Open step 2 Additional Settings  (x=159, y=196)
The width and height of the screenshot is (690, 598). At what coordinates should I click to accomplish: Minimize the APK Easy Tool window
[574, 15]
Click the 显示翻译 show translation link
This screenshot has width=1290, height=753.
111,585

· · ·

STATED PROBLEM: Write out the records above line for line, with no changes.

REPLY:
Open step 2 Additional Settings  (x=159, y=196)
The width and height of the screenshot is (690, 598). At what coordinates should I click to accomplish: Minimize the APK Easy Tool window
[574, 15]
Click the 显示翻译 show translation link
This screenshot has width=1290, height=753.
111,585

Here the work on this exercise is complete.